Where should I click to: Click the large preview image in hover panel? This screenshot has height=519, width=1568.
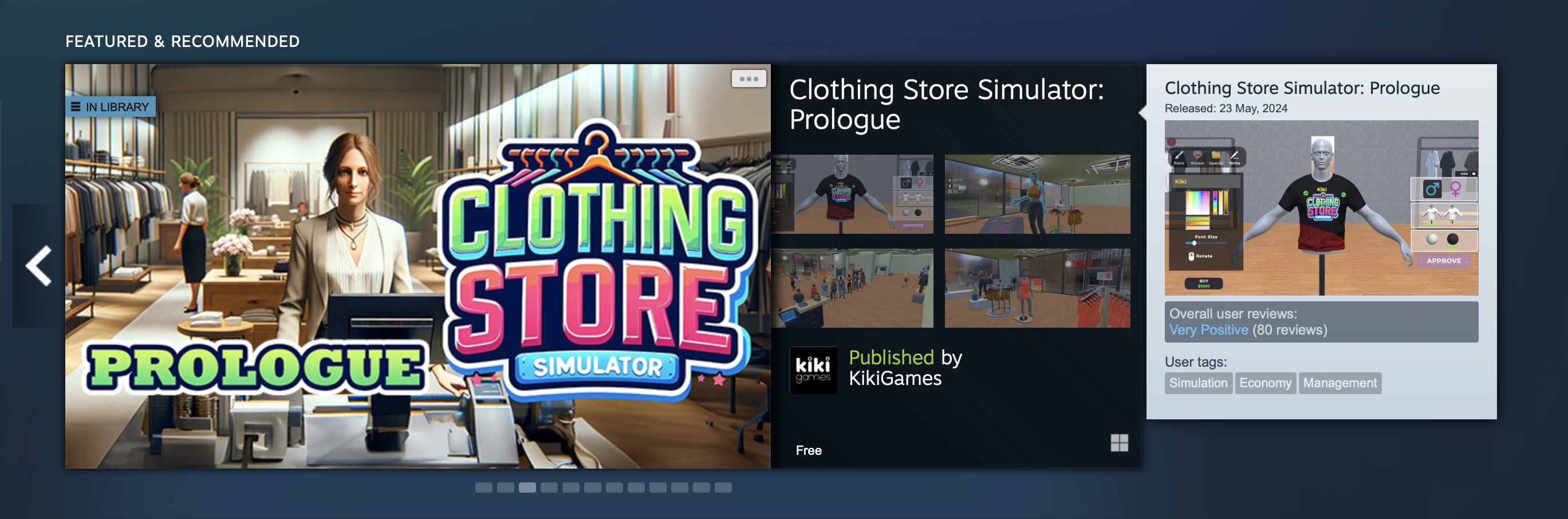click(x=1321, y=208)
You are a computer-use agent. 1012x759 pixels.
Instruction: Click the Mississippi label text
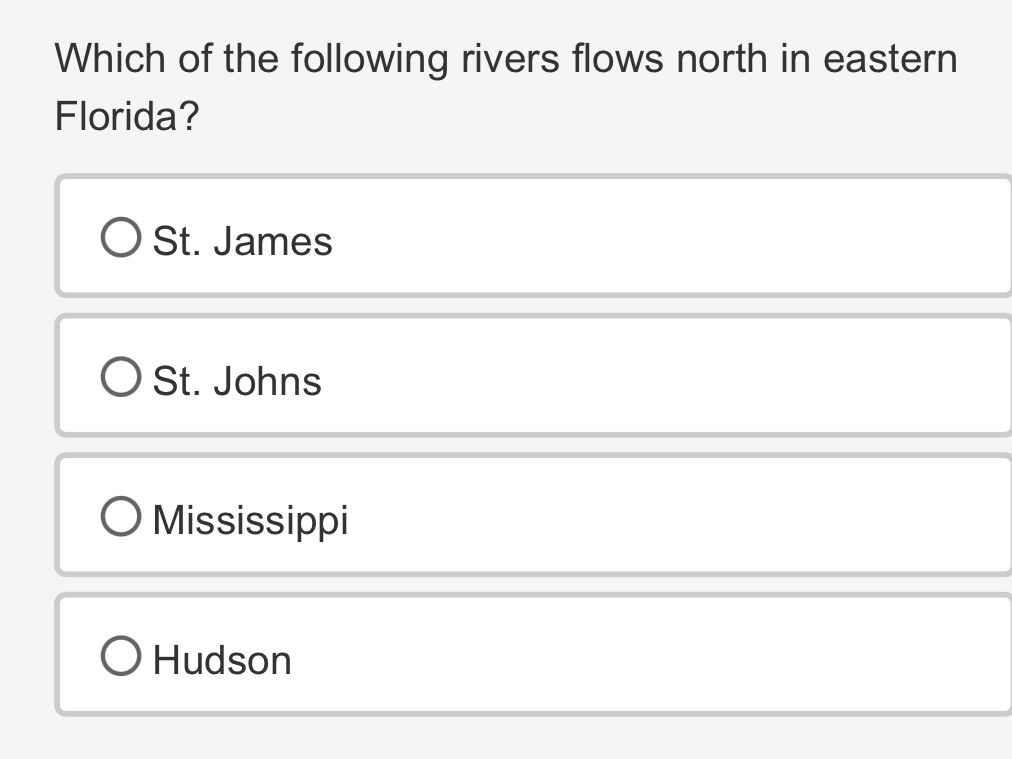(x=249, y=519)
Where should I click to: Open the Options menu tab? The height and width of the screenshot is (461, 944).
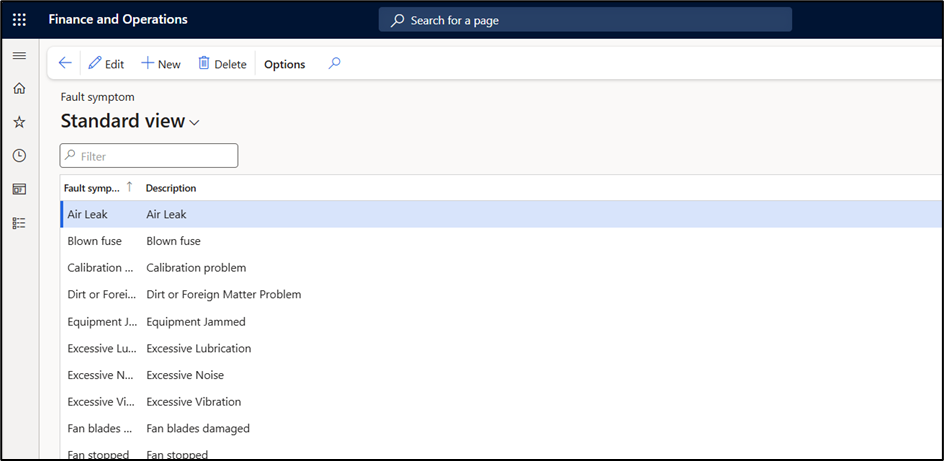(x=284, y=64)
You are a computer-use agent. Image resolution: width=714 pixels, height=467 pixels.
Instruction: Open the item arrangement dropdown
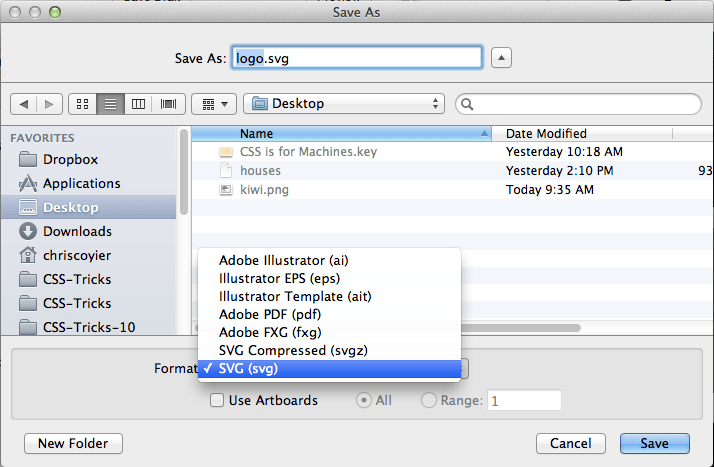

++++++++++++++++++++

• **AIM OF THE EXERCISE**:
Set down every entry exactly; omit the pictures.

• **WRITTEN SOLUTION**:
Where should I click to: Click the large preview image in hover panel? This screenshot has height=519, width=1568.
click(x=1321, y=208)
You are a computer-use agent. 1012x759 pixels.
Instruction: Click the Mississippi label text
(x=249, y=519)
Where should I click to: Open the Options menu tab? The height and width of the screenshot is (461, 944).
(x=284, y=64)
You are a computer-use agent. Image resolution: width=714 pixels, height=467 pixels.
Instruction: Open the item arrangement dropdown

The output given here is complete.